La Federación Española y la Internacional acaban de publicar sus últimos listados de ránking ELO, pertenecientes al cómputo del primer trimestre del año, y nos encontramos con la grata noticia de que el maestro FIDE praviano Iván González superó la barrera de los 2.400 puntos, algo que tan sólo habían logrado cuatro asturianos. El primero fue el maestro internacional gijonés Román Torán, quien ya hizo historia allá por los años cincuenta del siglo pasado.
Debido a que no se han realizado modificaciones en la ya oceánica Campana de Gauss, que es el método estadístico que eligió el doctor Arpad Elo para elaborar su célebre sistema de evaluación, no tienen absolutamente nada que ver los 2.400 puntos de hace medio siglo con los de hoy. Entonces, superar esta barrera estaba sólo al alcance de unos pocos ajedrecistas en el mundo. Sería como disfrutar en la actualidad de unos 2.600 puntos. Quizá más.
Hubo que esperar cuarenta años para que otro jugador, berciano de nacimiento, pero asturiano ajedrecísticamente hablando, lograra igual hito. Hablo, por supuesto, de Juan Antonio Corral.
El exilio de Alberto
En los últimos años fue el ujino Alberto Andrés quien superó el listón y se convirtió en maestro internacional. Como aquí aún estamos en el cretácico ajedrecístico, el bueno de Alberto se tuvo que marchar y ahora juega en tierras vascas. Allí hay actividad constante, entrenadores, organizadores dignos de recibir estos calificativos, buenos gestores y diligentes directivos que consiguen dinero abundante para el ajedrez.
No como aquí, que estamos en un páramo donde, salvo honrosas y escasísimas excepciones, los que están al mando de la mayoría de los clubes y de la federación no demuestran capacidad ni para gestionar un jaque.

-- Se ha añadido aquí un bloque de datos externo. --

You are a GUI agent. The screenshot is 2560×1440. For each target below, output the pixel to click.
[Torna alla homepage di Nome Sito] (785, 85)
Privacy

Pero cada uno tiene lo que se merece y, como los ajedrecistas asturianos no hacen nada por lo suyo, se produce esta desolación que obliga a nuestros mejores talentos a emigrar. Una verguenza que, lamentablemente, no terminará con Alberto Andrés, porque aquel que quiera progresar se verá obligado al exilio.
El siguiente en acceder al club fue el maestro FIDE gijonés Javier Agüera, quien no ha progresado adecuadamente y ya se ha dejado unos cuantos puntos. Y eso que milita en el club con más medios y presupuesto en muchísimos kilómetros a la redonda.
Ahora le llega el turno al maestro FIDE Iván González, jugador en clarísima progresión en los últimos años. Y David Recuero está a la puerta, es sólo cuestión de unos meses.
El poderío universitario
El praviano milita en el mejor equipo de la última década, por lo que tiene cierta opción de mejorar y lograr rápidamente el título de maestro internacional.
El Universidad nació como club hace muy poco, pero ha desarrollado una buena gestión y ha fichado con acierto, por lo que cuenta con buena parte de los mejores trebejistas de la región. Los listados oficiales no dejan lugar a la más mínima duda.
En el ránking internacional, de los ocho mejores jugadores, cinco son miembros del equipo estudiantil. Si nos fijamos en el ránking nacional, en lugar de cinco son seis los ajedrecistas del Universidad entre los ocho primeros clasificados. Con semejante superioridad, que nadie se extrañe de que ganen siempre, año tras año.